Charity director made a presentation in Burns Lake last week.
Canadian charity helps victims of sexual exploitation in Cambodi
Brian McConaghy is the founding director of Ratanak International

Brian McConaghy, Founding Director of Ratanak International, was in Burns Lake last week to discuss how his charity has been helping victims of sexual exploitation in Cambodia.

The Burns Lake Community Church, which has been supporting the charity for the last nine years by funding its sexual exploitation recovery program, invited McConaghy to speak in Burns Lake.

About 70 people showed up to hear McConaghy speak at the Burns Lake Band facility on April 8, 2016. McConaghy presented a documentary about his work with Ratanak in Cambodia, followed by a question and answer period.

Pastor John Neufeld with the Burns Lake Community Church said he is very impressed by McConaghy’s work.

The focus of Ratanak has shifted throughout its 26 years of existence. It started off with McConaghy stumbling on to a refugee camp while on holiday in Thailand in 1989.

“They were just bone,” said McConaghy. “I’ve never held a human being that was bone before, and was still breathing.”

He wanted to help, and realized that Cambodians needed medicine. However, as a result of a United Nations embargo, he had to smuggle them through — all nine tons of medicine, worth $100,000.

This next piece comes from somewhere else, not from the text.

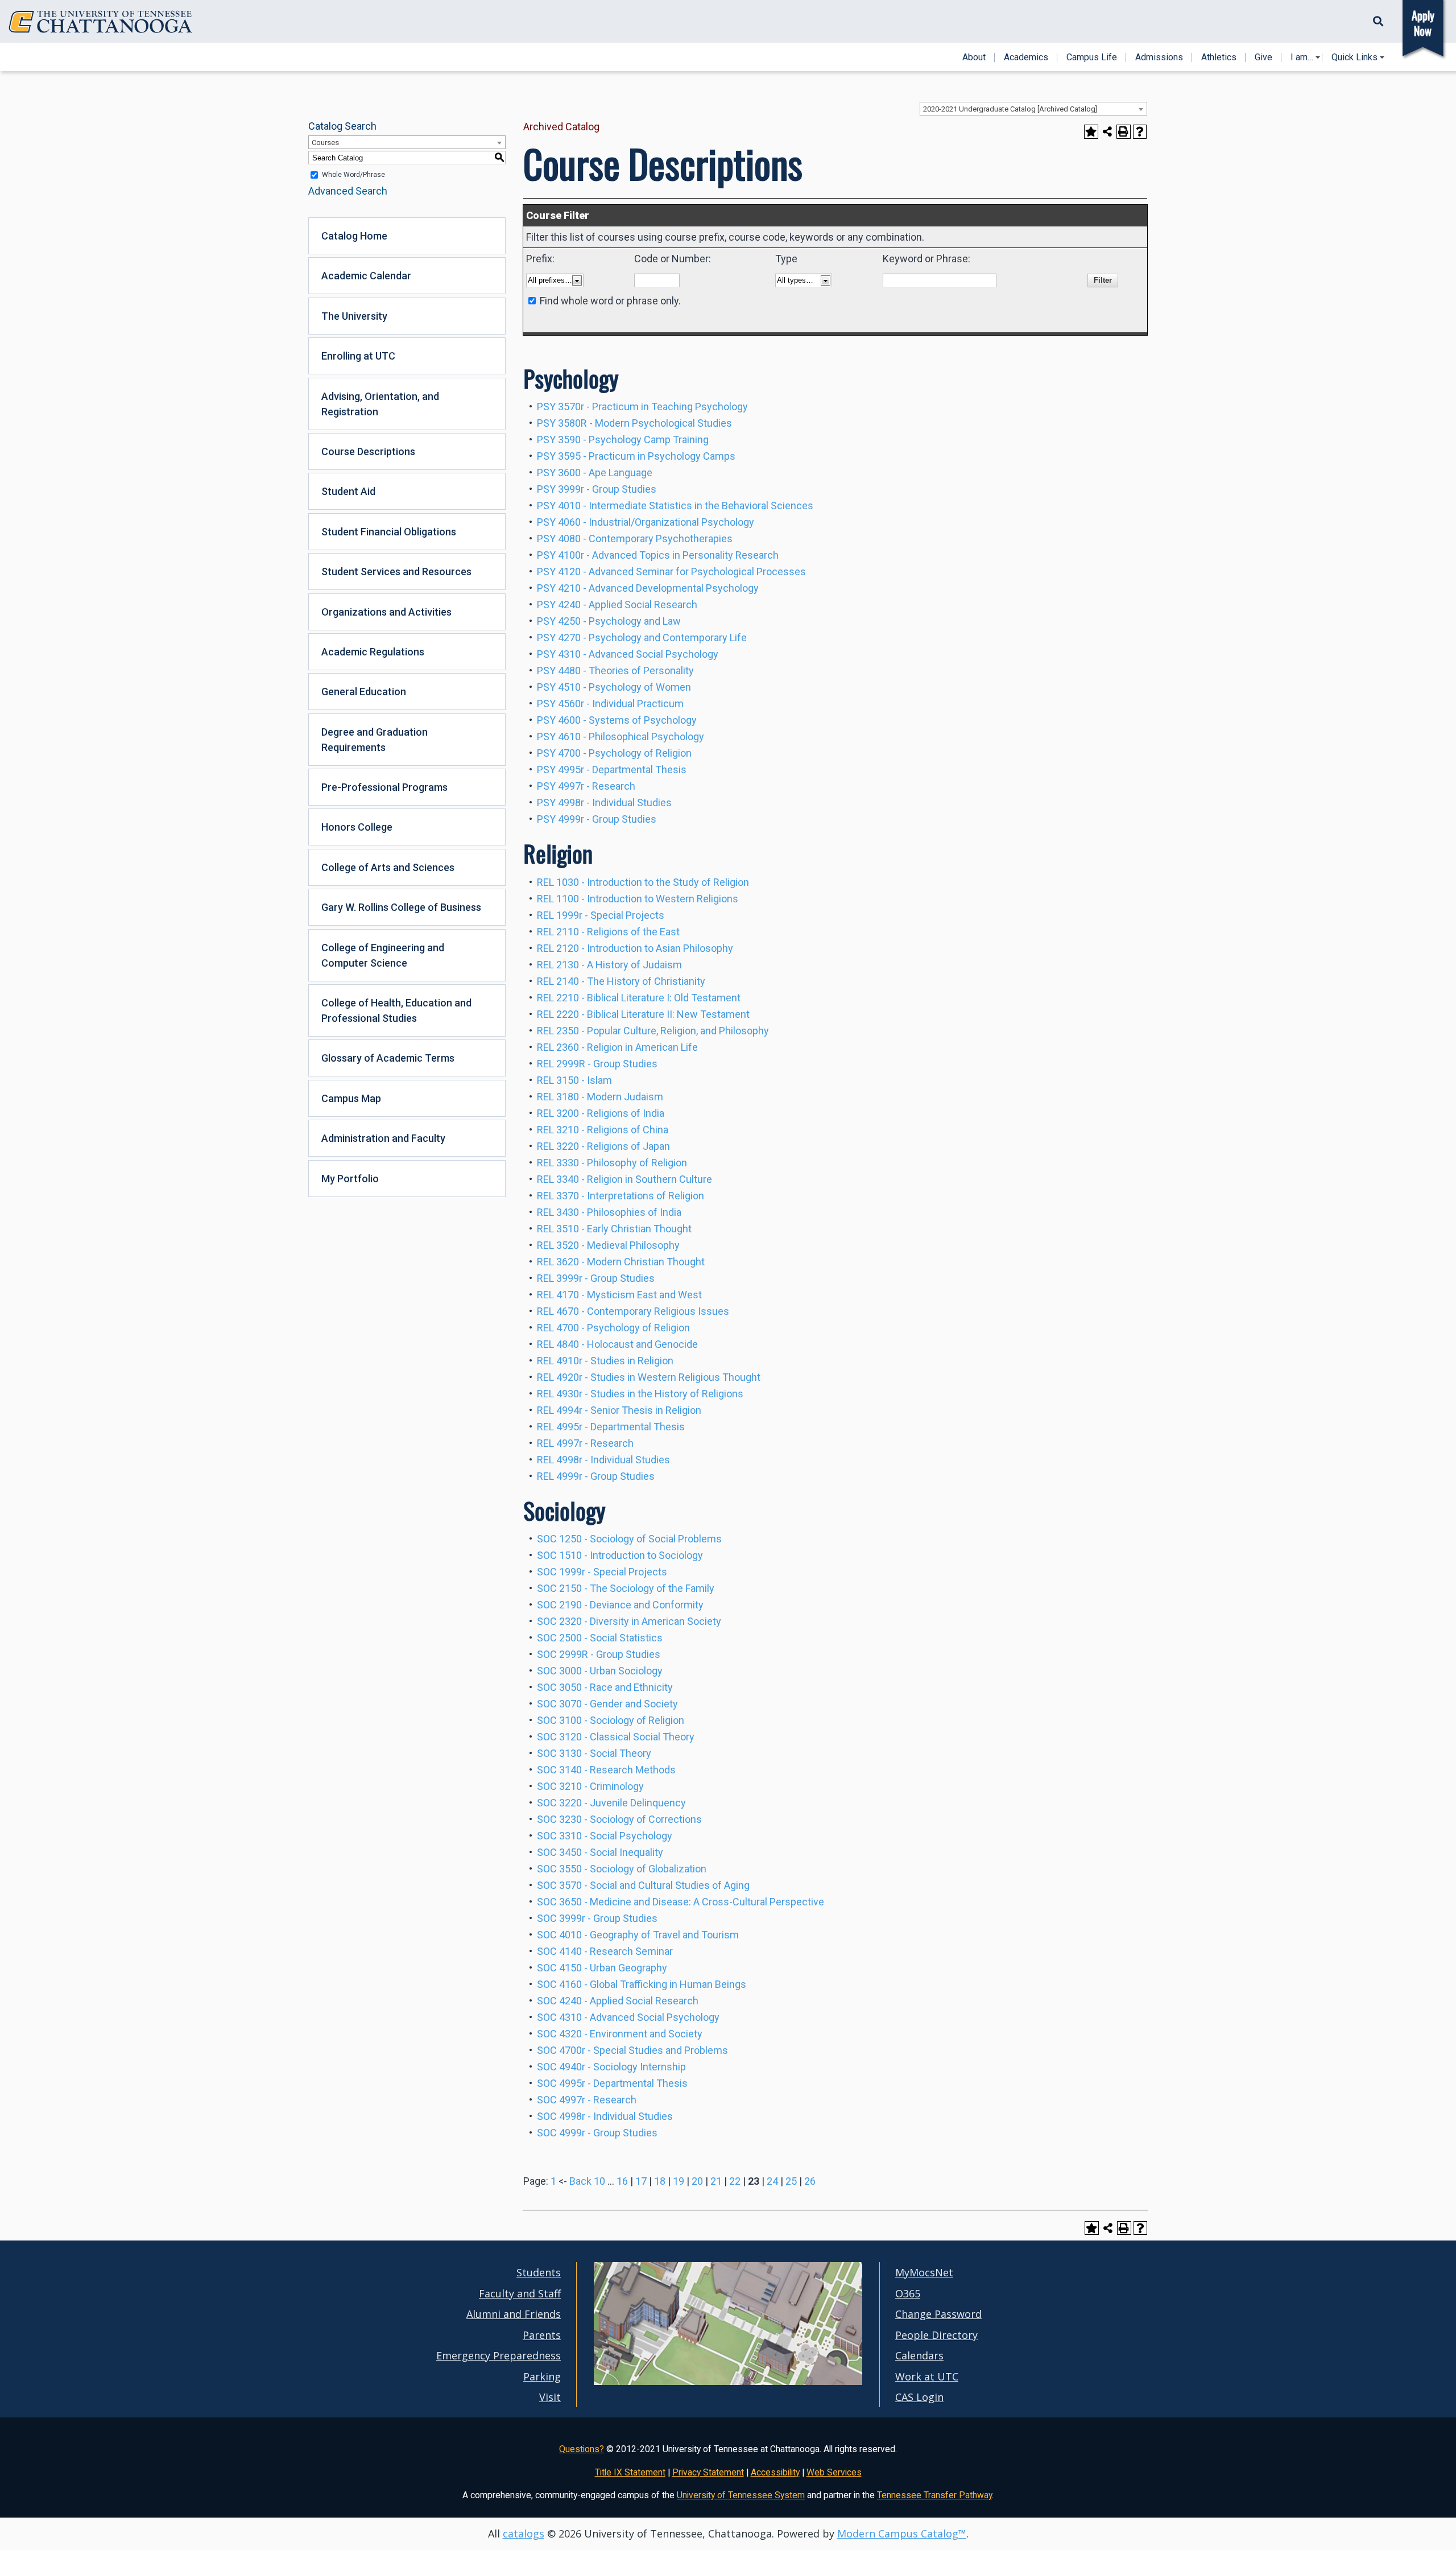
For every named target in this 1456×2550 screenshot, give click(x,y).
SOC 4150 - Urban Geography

“I didn’t care, to be honest,” said McConaghy.

McConaghy distributed the medicine with the help of the government there, but his cover was blown when they made him go on a press conference. McConaghy returned to his job at the RCMP, castigated for helping an “enemy state.” However, as political climates changed and people started donating to his cause, Ratanak grew.

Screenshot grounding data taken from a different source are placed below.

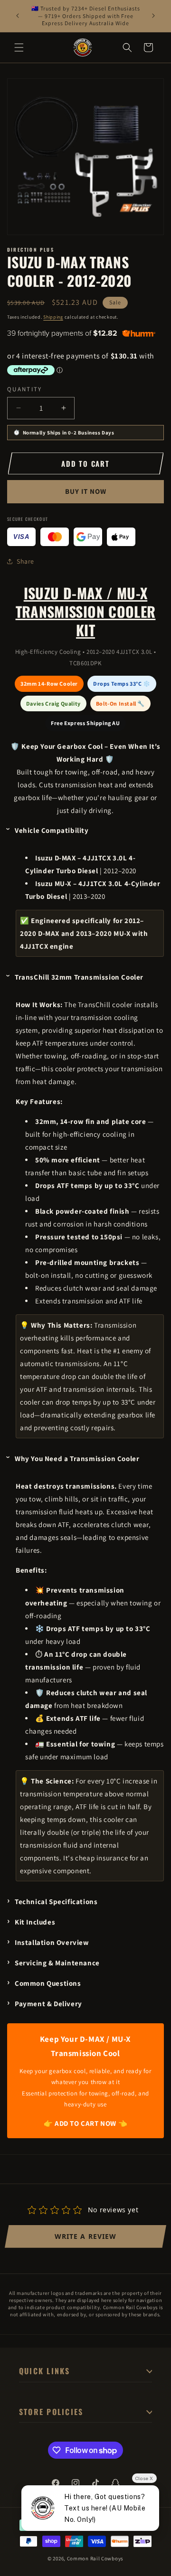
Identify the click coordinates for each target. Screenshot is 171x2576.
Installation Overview (52, 1942)
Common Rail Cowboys (95, 2558)
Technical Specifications (56, 1901)
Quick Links (44, 2371)
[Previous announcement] (17, 15)
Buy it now (85, 491)
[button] (19, 47)
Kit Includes (35, 1921)
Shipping (53, 317)
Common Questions (48, 1983)
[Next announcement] (153, 15)
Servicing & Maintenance (57, 1962)
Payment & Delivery (48, 2003)
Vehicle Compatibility (52, 830)
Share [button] (25, 561)
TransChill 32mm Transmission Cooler (79, 976)
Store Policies (51, 2411)
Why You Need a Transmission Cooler (77, 1458)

McConaghy said that what motivates him is “compassion and caring for people that are downtrodden.”

“Our centerpiece is really working with young girls and young women that have been trafficked and purchased and manipulated and sold by the Vietnamese mafia,” he said.

McConaghy said the Vietnamese mafia traffics these women worldwide to as far as South Africa; however, most women tend to end up in China, forced into marriages as a result of a gender imbalance there.

“We’re getting involved in trying to get them home again, because we got many 17-year-old girls not even knowing what country they’re in, calling us on our 1-800 line.”

“Most Canadians can’t relate to being born into poverty, being a refugee, hard labour, and being punished, and tortured, arrested and killed,” added McConaghy. “Cambodians can.”